It’s been five years since Stacy Lewis posted her best finish in the U.S. Women’s Open.
Coincidentally, it was her first tournament as a professional.
The University of Arkansas product turned pro before the USWO at Interlachen in 2008 and, playing alongside Paula Creamer in the final pairing on Sunday, finished tied for third behind In-Bee Park.
In the intervening time between then and this week’s U.S. Women’s Open at Sebonack Golf Club in the Hamptons, a lot has happened.
Lewis got her major, winning the 2011 Kraft Nabisco Championship.
This past March, she became only the second American woman (after Cristie Kerr) to be the top-ranked player in the Rolex Rankings since their inception in 2006.
Then again, history has a way of repeating itself. It is, sort of, right now for Lewis. She’s now No. 2 in the world ranking, ceding the top spot in April to — you guessed it — In-Bee Park, who has won five times this season, including the first two majors of the year.
After some brutal U.S. Women’s Opens in the last several years, Lewis likes her chances at Sebonack.
“It feels like the last few U.S. Opens, it’s all been how straight you can drive the ball, and that is kind of who has won the tournament,” Lewis said Tuesday.
“So I like this year that you don’t have to drive it perfect off the tees, but you’ve got to play smart into the greens. You can take it off of ridges, you can go multiple ways to get the ball close, and I like that.
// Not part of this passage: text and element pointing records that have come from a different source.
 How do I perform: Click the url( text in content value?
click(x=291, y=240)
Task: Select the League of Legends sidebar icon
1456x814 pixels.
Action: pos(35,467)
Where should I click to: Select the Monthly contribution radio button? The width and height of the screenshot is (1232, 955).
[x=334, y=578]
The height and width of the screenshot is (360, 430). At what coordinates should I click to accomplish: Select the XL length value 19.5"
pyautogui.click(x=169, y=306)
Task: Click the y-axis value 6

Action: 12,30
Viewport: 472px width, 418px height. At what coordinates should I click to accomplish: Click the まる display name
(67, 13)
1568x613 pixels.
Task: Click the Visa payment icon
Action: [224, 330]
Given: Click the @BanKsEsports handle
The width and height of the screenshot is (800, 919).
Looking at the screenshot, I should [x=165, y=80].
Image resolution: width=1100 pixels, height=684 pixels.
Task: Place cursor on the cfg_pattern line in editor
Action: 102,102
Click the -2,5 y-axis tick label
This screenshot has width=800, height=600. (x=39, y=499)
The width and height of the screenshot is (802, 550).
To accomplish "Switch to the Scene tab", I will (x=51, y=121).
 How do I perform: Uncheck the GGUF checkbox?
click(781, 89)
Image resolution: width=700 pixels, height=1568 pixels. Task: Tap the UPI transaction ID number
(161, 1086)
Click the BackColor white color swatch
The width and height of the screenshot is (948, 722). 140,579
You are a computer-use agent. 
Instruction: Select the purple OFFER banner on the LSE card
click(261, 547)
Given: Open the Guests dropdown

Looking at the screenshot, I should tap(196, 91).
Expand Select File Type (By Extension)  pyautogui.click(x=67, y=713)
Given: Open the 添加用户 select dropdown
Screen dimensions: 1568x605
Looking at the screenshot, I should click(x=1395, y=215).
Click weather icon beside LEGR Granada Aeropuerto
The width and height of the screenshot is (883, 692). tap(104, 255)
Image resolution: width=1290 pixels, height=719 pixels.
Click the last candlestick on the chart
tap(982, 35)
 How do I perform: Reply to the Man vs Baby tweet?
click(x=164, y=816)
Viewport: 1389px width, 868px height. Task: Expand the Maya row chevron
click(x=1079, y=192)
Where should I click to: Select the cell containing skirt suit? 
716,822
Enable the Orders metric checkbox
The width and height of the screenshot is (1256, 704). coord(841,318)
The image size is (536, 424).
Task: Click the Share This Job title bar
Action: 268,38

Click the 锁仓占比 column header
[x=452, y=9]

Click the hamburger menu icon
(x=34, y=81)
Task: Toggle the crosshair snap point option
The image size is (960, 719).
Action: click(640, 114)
I think it brings in another aspect of the game that the U.S. Opens haven’t tested in the past few years.”
While Lewis may not have an edge in driving accuracy (she is 35th in driving accuracy this year, but finished tied for eighth in 2012), she has learned how to harness her physical toughness and turn it into mental strength.
Growing up, Lewis battled scoliosis, a curvature problem in the spine that threatened her ability to walk. From the age of 11 for six-and-a-half years, Lewis wore a back brace 18 hours each day, hoping it would at least somewhat correct the spinal problem. It didn’t.
So in 2003, Lewis underwent a surgical procedure to try to fix the problem. She walked away with a stainless steel rod and five screws implanted in her back, and after nine months of recovery and rehabilitation, Lewis resumed her golfing life. She earned the spot that had been saved for her on the Razorback golf team and went on the win a dozen times in college before turning pro at Interlachen.
That process, that journey to take on a condition that could have debilitated her took a little over seven years. As she prepares for her seventh U.S. Women’s Open start, Lewis is ready to figure out what, in her words, is now her nemesis.
“If you’re a U.S.-born player, this is your national championship,” Lewis said. “This is the tournament you want to win. This is the trophy you want to have.”